Health Monitor - Cascade rollups
When many devices on the same integration go offline at once, the health monitor rolls them into one parent ticket instead of opening a ticket per device. The queue stays readable; the recovery checklist lives on the parent's description. For operators triaging fanout events.
When the cascade fires
Two scenarios trip the rollup:
Scenario A — the integration itself went down
The integration reports unreachable or has bad credentials. The monitor opens an integration-level ticket as usual. From that moment on, any device-offline event for a device behind the same integration cascades: instead of opening a fresh per-device ticket, the device is added to the parent's recovery checklist.
Scenario B — many devices fall off a healthy integration
A subset of devices on an otherwise-healthy integration drops off (a VLAN went down, a firmware push went bad, a customer's local controller crashed). The first few device-offline events open standalone tickets — the monitor can't predict the fanout from one or two events.
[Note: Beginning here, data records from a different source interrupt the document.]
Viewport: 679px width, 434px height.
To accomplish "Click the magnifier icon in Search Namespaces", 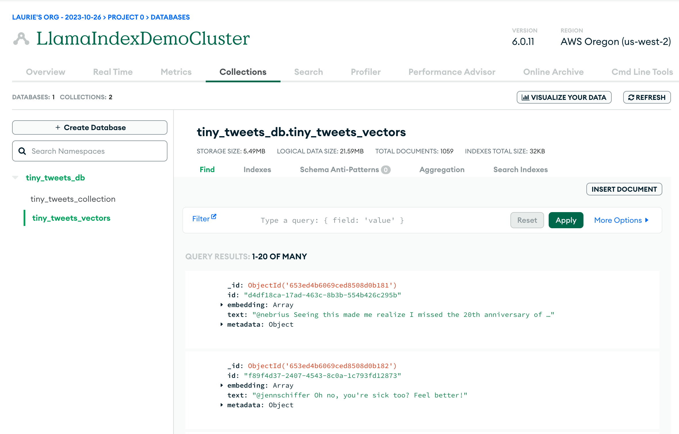I will pos(22,151).
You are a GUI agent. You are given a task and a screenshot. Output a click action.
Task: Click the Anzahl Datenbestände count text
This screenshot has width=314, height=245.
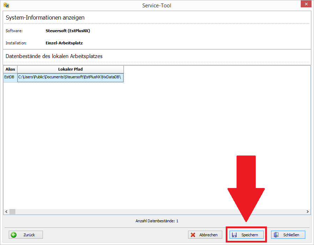point(157,221)
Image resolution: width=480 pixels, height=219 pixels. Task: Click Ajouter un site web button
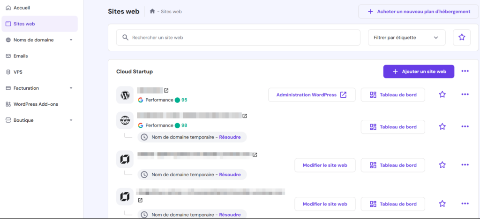[418, 71]

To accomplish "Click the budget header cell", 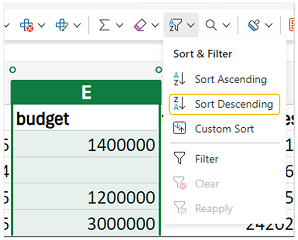I will 86,118.
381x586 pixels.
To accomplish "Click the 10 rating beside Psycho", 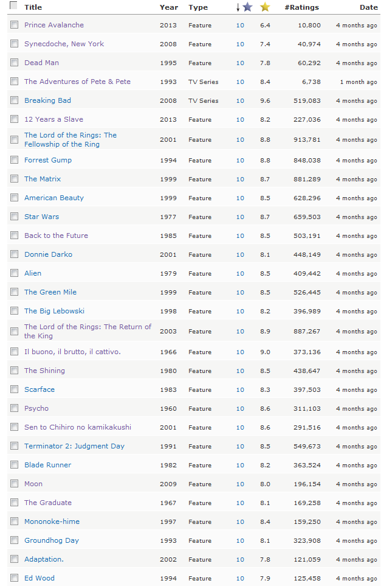I will click(x=240, y=409).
When the count of recent device-offline tickets on the same integration crosses the fanout threshold inside the fanout window, the monitor retroactively promotes: it opens an integration-level parent ticket, resolves the standalone device tickets with a "Merged into cascade " note on each, and adds the devices to the parent's checklist.

What the user sees
- Tickets list — A small Multiple devices offline chip next to the title for any ticket where the row is a cascade parent. The chip is the only visual signal — there are no member tickets to expand to.
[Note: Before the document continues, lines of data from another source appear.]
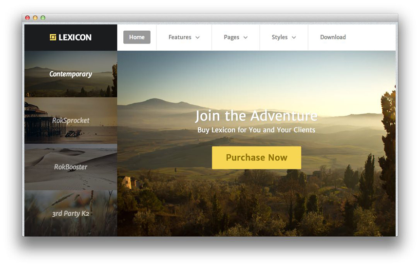Close the window with red button
The image size is (420, 267).
(27, 18)
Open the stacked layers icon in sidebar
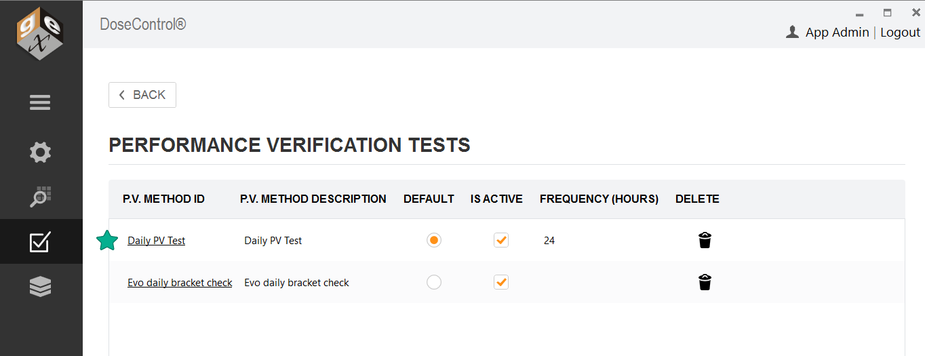This screenshot has width=925, height=356. (x=40, y=287)
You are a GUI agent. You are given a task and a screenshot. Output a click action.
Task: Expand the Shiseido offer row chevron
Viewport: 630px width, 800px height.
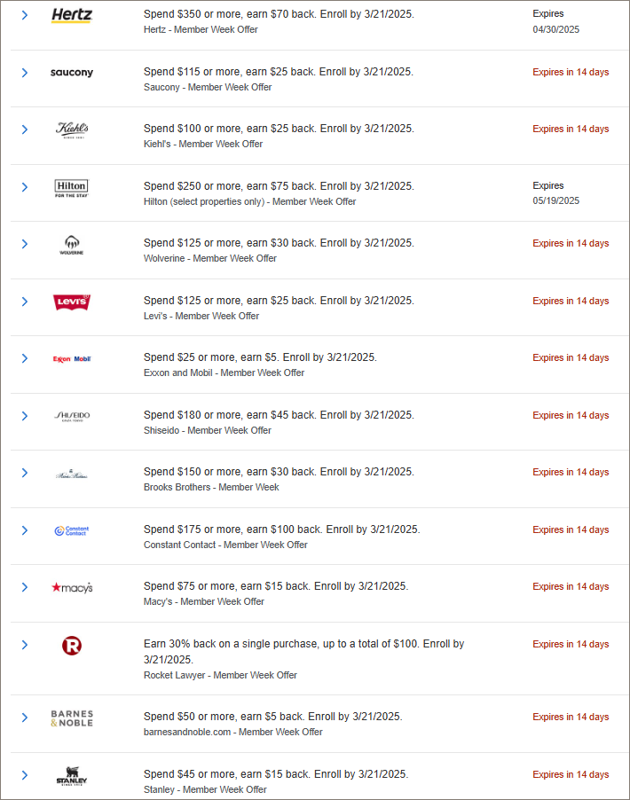tap(25, 416)
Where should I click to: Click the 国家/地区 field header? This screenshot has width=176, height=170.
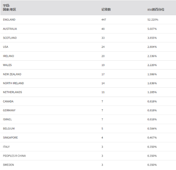coord(10,10)
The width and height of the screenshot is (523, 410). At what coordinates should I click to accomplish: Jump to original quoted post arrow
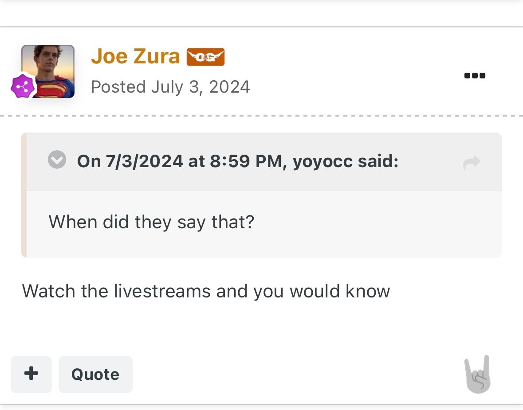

- Ticket detail page — When the ticket is a cascade parent, the description body carries the recovery checklist as a GFM task list. A short status banner above reads
Cascade status: X of Y devices recovered.The checkboxes update automatically as devices recover.
End-of-incident behaviour
- All members recover — the parent's description hits "Y of Y recovered" and the monitor auto-resolves the parent with an "All affected devices recovered" note.
- The integration itself recovers (Scenario A) — the monitor ends the active cascade regardless of outstanding members. Any devices still offline re-enter normal observation and may open standalone tickets after their own debounce.
- The fanout window expires before recovery — no auto-action. Stragglers will re-fire on their next observation cycle and open standalone tickets — at which point Scenario B may re-promote them if the threshold trips again.
Why "cascade" and not "outage"
The word "outage" is reserved for a future Neowit-declared platform-outage feature where operators can declare "Microsoft is down right now, expected ticket noise" before any single ticket fires. The current rollup is automatic — there's no operator declaration involved — so it's called a cascade in the UI and KB.
Configuration
The fanout window and threshold are platform-tuned (not per-org). Defaults:
- Window: 10 minutes
- Threshold: 10 devices
Both defaults are deliberately conservative; the window covers a typical reauth-then-reconnect cycle, and the threshold ignores small clusters where the noise floor is already low. If your environment routinely produces fanouts below threshold, talk to support about tuning — the values aren't customer-exposed yet.